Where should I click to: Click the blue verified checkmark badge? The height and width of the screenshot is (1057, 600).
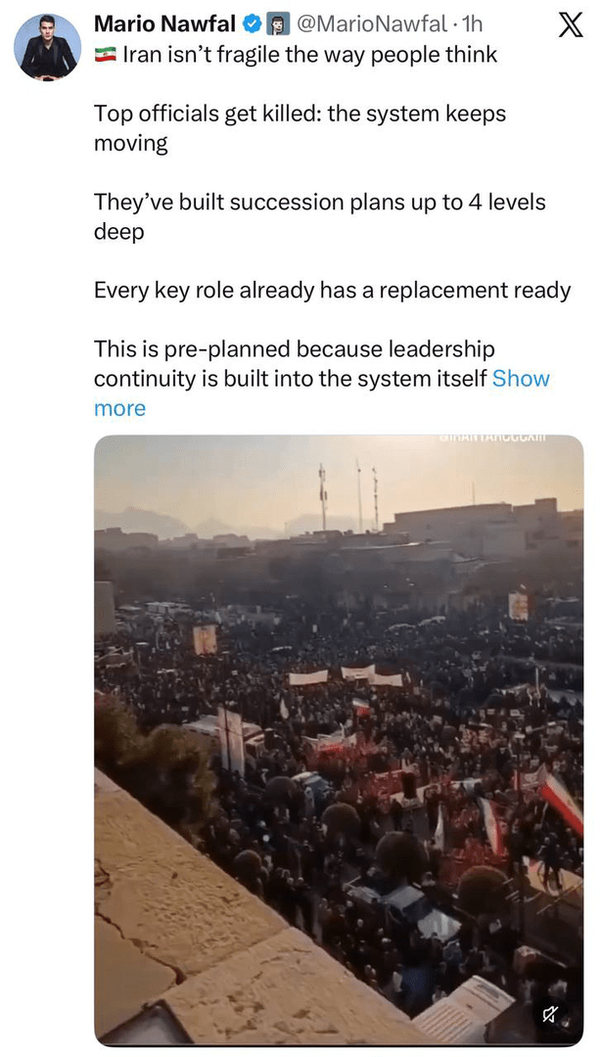click(255, 24)
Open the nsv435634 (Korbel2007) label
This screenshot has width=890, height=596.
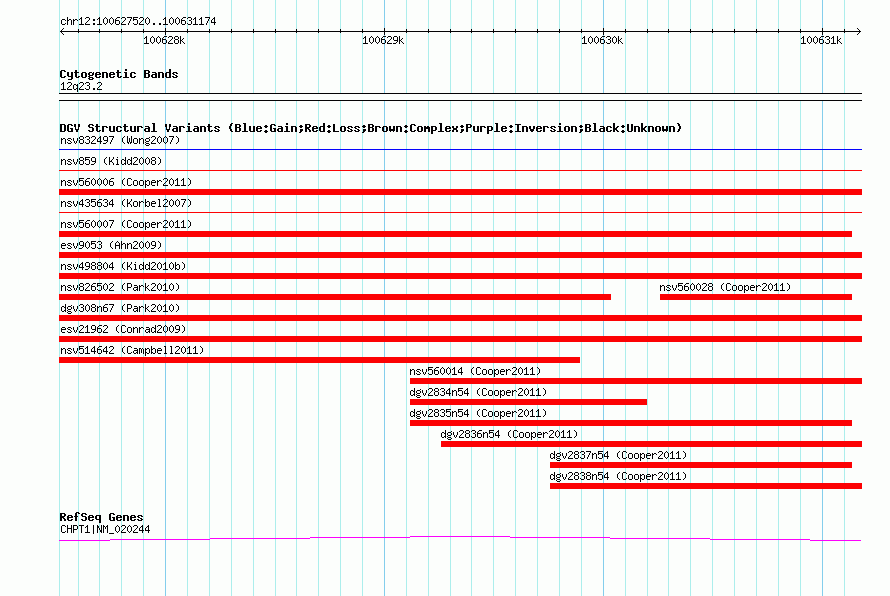click(x=126, y=203)
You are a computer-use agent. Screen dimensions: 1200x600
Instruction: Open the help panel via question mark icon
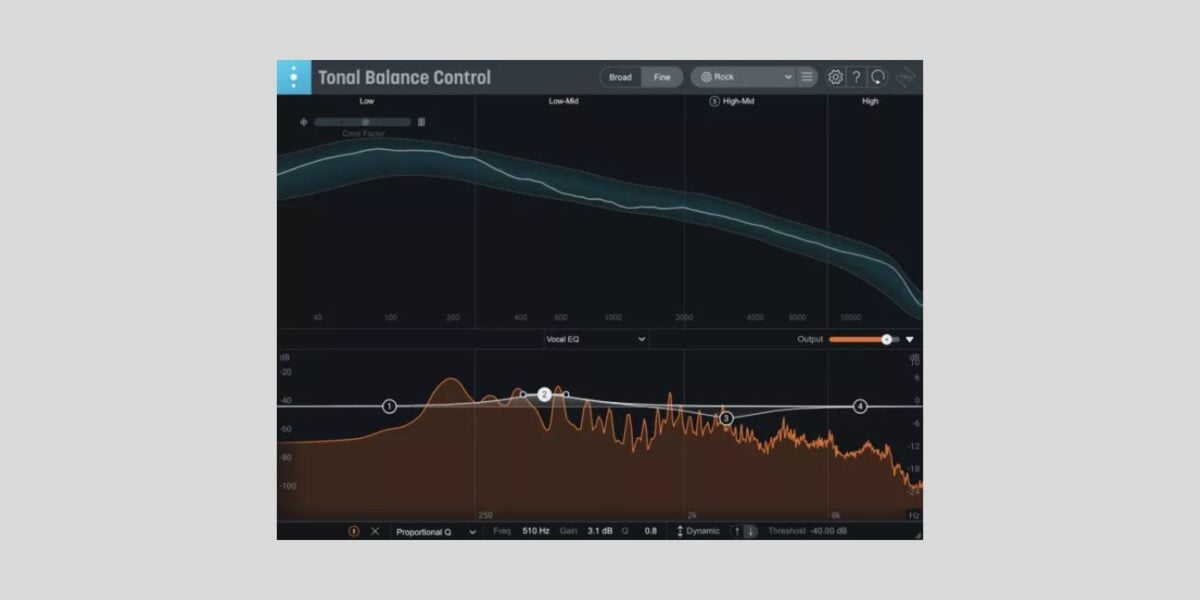(855, 76)
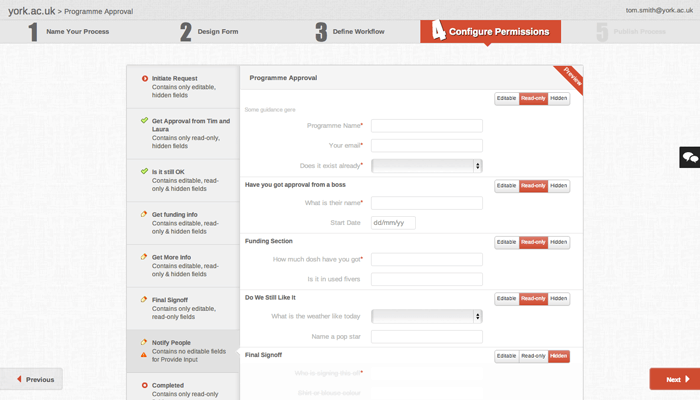This screenshot has width=700, height=400.
Task: Set Do We Still Like It to Editable
Action: 507,298
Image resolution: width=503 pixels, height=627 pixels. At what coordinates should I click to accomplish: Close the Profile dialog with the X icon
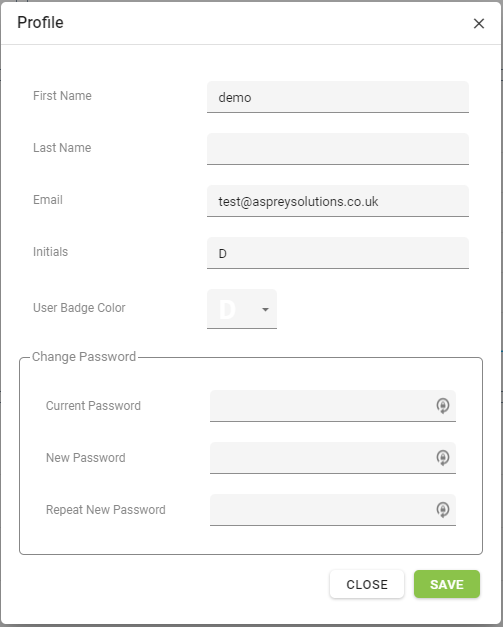click(x=479, y=23)

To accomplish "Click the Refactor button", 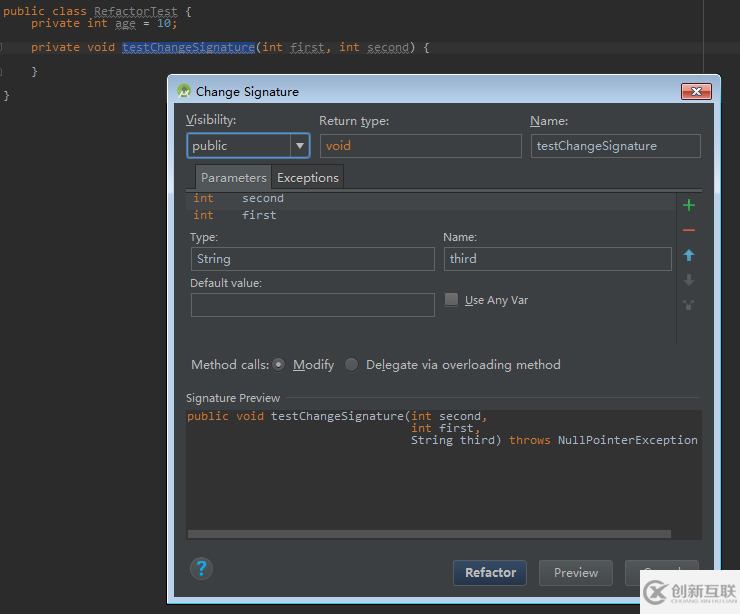I will tap(490, 573).
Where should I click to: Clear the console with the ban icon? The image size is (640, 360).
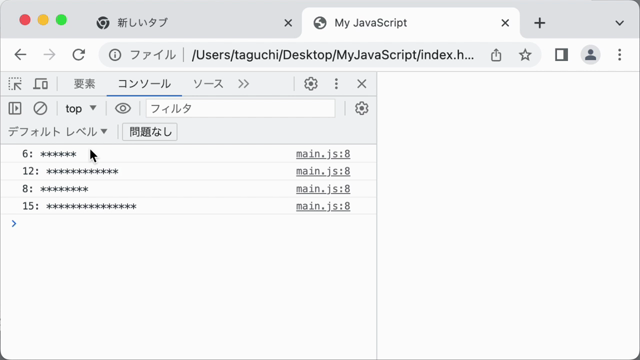(40, 108)
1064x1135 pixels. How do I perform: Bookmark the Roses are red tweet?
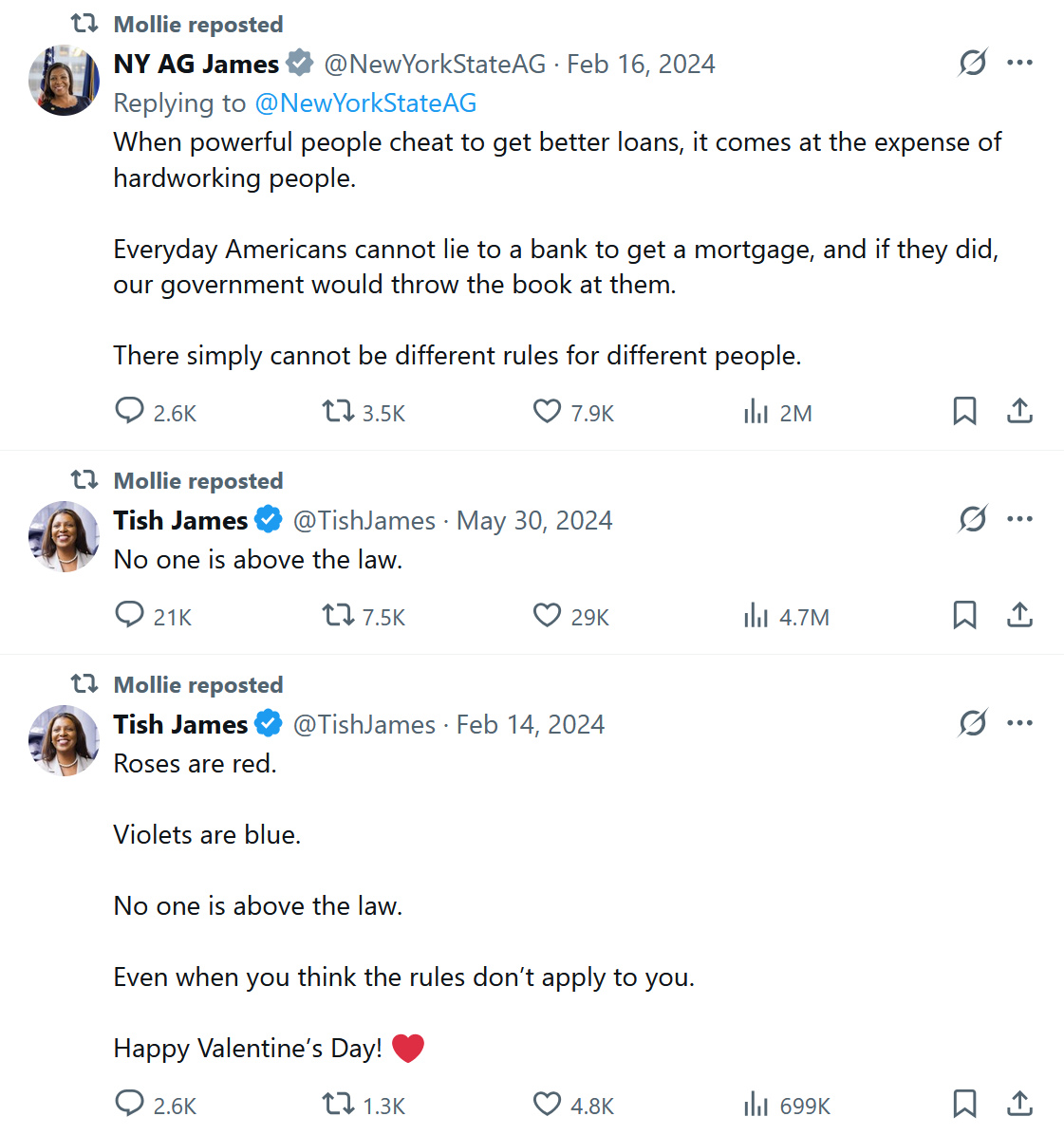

-*-

# [INSTRUCTIONS TO FOLLOW]
In the data above, find the line containing "This screenshot has width=890, height=596." and the line containing "You are a computer-use". Repeat those two lines and everything between them exactly, minus the pictures.

# [TASK RESULT]
This screenshot has width=890, height=596.
click(x=126, y=203)
You are a computer-use agent. Screen dimensions: 1200x600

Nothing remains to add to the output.